• _WHAT YOU ARE ASKED TO DO_
Your answer must consist of the lines running from the one that holds "Sport (766, 553)" to the end of the data, copied exactly.

Saved data entries:
******************************

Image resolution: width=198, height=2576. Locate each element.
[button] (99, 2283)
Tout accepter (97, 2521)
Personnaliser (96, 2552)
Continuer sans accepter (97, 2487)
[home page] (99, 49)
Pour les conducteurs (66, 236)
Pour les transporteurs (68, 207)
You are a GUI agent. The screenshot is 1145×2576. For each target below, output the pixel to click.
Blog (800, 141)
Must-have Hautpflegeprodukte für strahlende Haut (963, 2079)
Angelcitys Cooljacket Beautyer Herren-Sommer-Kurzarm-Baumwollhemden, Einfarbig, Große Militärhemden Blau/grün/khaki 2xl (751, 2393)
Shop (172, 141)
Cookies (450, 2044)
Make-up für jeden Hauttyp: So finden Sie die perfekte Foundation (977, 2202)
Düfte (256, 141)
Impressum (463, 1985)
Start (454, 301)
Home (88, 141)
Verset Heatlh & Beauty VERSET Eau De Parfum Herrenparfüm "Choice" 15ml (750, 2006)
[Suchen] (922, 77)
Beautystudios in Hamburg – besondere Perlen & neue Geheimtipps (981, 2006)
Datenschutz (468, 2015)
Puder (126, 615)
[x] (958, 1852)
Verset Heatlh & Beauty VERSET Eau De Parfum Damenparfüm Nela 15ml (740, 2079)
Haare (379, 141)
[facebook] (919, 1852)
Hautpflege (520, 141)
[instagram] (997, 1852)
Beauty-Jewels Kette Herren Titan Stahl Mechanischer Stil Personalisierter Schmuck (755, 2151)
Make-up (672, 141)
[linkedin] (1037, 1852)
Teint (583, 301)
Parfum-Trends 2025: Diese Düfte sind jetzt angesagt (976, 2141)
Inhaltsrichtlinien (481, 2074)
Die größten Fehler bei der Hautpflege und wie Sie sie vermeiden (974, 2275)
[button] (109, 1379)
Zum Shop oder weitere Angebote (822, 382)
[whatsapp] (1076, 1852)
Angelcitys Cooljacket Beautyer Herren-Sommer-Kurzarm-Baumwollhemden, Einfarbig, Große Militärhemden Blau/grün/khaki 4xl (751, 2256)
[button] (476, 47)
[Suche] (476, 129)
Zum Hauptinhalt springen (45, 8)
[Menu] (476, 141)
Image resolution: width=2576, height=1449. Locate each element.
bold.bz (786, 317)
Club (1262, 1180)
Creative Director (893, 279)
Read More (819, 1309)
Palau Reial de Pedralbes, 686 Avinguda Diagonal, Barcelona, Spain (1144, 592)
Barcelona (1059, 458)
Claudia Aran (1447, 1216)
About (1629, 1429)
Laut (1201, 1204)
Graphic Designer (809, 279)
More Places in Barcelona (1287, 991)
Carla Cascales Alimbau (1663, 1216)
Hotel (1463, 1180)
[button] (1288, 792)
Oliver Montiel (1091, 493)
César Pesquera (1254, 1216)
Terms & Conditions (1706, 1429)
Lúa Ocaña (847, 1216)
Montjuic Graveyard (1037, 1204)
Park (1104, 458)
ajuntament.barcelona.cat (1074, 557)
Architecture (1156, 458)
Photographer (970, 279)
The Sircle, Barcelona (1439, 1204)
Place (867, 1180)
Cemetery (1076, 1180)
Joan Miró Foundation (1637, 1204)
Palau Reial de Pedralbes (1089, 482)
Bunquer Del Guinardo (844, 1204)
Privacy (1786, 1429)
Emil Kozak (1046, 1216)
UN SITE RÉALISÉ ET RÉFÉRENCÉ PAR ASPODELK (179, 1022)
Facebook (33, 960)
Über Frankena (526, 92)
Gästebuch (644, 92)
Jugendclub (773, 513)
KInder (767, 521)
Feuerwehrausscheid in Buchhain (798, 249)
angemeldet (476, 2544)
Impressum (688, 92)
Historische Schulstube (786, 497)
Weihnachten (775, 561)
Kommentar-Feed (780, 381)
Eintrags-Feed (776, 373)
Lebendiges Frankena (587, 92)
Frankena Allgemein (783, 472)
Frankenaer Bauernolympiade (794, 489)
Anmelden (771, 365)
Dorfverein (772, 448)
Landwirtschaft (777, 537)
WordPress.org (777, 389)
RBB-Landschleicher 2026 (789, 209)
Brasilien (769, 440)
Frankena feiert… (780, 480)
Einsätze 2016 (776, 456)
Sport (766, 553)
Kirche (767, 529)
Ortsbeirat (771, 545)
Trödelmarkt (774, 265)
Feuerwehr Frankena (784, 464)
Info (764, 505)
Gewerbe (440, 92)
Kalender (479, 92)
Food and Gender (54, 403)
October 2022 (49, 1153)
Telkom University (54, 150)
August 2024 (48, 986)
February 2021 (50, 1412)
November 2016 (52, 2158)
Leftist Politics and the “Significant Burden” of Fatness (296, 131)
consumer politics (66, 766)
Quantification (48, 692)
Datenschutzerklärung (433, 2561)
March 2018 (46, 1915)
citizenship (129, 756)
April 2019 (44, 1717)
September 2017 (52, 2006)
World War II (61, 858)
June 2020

******************************

• _ANSWER TO THIS TASK_
Sport (766, 553)
Kirche (767, 529)
Ortsbeirat (771, 545)
Trödelmarkt (774, 265)
Feuerwehr Frankena (784, 464)
Info (764, 505)
Gewerbe (440, 92)
Kalender (479, 92)
Food and Gender (54, 403)
October 2022 (49, 1153)
Telkom University (54, 150)
August 2024 (48, 986)
February 2021 (50, 1412)
November 2016 (52, 2158)
Leftist Politics and the “Significant Burden” of Fatness (296, 131)
consumer politics (66, 766)
Quantification (48, 692)
Datenschutzerklärung (433, 2561)
March 2018 (46, 1915)
citizenship (129, 756)
April 2019 (44, 1717)
September 2017 (52, 2006)
World War II (61, 858)
June 2020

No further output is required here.